8 Punkte von xguru 2020-08-22 | 1 Kommentare | Auf WhatsApp teilen
  • Unterstützung für variadische* Tupeltypen

→ Generischer Type-Spread möglich

→ Der ...-Operator kann auch in der Mitte stehen.

  • Unterstützung für Labels bei Tupeln

  • Operatoren &&=, ||=, ??= hinzugefügt

  • Der Typ in catch kann als unknown oder any angegeben werden

→ Mit unknown wird explizit gemacht, dass vor der Verarbeitung unbedingt eine Typprüfung wie typeof/instanceof erforderlich ist

  • Bei Verwendung von JSX über jsxFragmentFactory benutzerdefinierbar

  • Eigenschaftstypen können aus Konstruktoren abgeleitet werden

  • Auch bei Verwendung der Option --noEmitOnError werden vorherige Compilergebnisse zwischengespeichert, um die Build-Geschwindigkeit zu verbessern

  • -incremental und --noEmit können zusammen verwendet werden

Editor-Verbesserungen (Visual Studio Code)

  • Automatische Umwandlung für Optional Chaining & Nullish Coalescing

  • Unterstützung für /** @deprecated */

  • Unterstützung für Partial Semantic Mode beim Start – dabei wird ein leichtgewichtiger Server nur auf einige geöffnete Codedateien angewendet, um die Ladezeit großer Projekte zu verkürzen

  • Intelligentere Auto-Import-Funktion

Breaking Changes

  • Änderungen an DOM-bezogenen Typen in lib.d.ts

document.origin entfernt, Verwendung von self.origin empfohlen

  • Beim Überschreiben von Getter/Setter der Elternklasse wird immer ein Fehler angezeigt

  • Bei aktiviertem strictNullChecks muss der Operand von delete any, unknown, never oder optional sein

  • Variadisch: bedeutet, dass eine nicht festgelegte Anzahl von Argumenten akzeptiert wird.
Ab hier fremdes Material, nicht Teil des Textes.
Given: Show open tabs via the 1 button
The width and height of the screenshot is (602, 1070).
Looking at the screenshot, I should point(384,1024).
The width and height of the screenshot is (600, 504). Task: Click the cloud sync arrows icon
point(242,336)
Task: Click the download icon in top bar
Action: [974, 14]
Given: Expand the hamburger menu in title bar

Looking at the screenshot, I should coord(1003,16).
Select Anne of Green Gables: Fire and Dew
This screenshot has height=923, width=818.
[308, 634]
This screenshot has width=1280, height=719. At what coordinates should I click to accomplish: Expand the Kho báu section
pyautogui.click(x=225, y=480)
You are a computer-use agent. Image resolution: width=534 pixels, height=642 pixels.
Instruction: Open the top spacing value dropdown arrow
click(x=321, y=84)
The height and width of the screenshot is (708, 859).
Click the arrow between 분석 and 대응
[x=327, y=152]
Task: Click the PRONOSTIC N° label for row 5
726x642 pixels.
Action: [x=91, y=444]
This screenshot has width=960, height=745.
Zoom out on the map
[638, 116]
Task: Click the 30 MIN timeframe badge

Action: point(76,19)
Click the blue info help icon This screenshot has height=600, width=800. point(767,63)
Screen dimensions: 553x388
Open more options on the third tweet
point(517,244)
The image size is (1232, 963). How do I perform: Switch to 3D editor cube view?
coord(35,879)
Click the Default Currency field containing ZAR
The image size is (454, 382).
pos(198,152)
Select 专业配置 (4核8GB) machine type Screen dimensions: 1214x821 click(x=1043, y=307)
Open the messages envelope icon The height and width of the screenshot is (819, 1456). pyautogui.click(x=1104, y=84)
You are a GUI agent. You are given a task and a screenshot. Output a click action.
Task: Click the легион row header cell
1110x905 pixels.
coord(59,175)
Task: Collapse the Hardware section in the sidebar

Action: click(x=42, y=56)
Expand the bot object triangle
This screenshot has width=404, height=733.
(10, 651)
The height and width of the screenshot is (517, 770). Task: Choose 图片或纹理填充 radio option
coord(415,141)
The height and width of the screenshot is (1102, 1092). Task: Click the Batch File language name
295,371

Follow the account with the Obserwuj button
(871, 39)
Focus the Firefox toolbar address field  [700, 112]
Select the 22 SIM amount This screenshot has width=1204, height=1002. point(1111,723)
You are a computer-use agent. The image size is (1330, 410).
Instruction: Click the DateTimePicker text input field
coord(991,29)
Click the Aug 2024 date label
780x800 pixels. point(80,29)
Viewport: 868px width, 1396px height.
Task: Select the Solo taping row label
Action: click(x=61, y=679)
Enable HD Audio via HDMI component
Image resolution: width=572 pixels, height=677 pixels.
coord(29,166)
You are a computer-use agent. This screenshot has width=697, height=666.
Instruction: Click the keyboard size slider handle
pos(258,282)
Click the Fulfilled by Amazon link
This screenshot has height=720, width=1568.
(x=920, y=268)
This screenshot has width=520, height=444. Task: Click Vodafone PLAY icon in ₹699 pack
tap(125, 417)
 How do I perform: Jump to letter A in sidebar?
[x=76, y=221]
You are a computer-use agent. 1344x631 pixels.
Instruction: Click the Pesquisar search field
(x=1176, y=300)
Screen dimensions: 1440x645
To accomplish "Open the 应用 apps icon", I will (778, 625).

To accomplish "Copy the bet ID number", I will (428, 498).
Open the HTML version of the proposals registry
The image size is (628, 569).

Beispiel: die Argumente von printf

1 Kommentare

 
xguru 2020-08-22

Keine so großen Veränderungen wie bei 3.0

→ Deshalb steht am Anfang des Artikels ein Werbespruch nach dem Motto: Wenn du TypeScript noch nicht ausprobiert hast, ist jetzt genau der richtige Zeitpunkt!

Auch in der Entwicklerumfrage von Stack Overflow liegt es bei den bevorzugten Sprachen direkt hinter Rust auf Platz 2.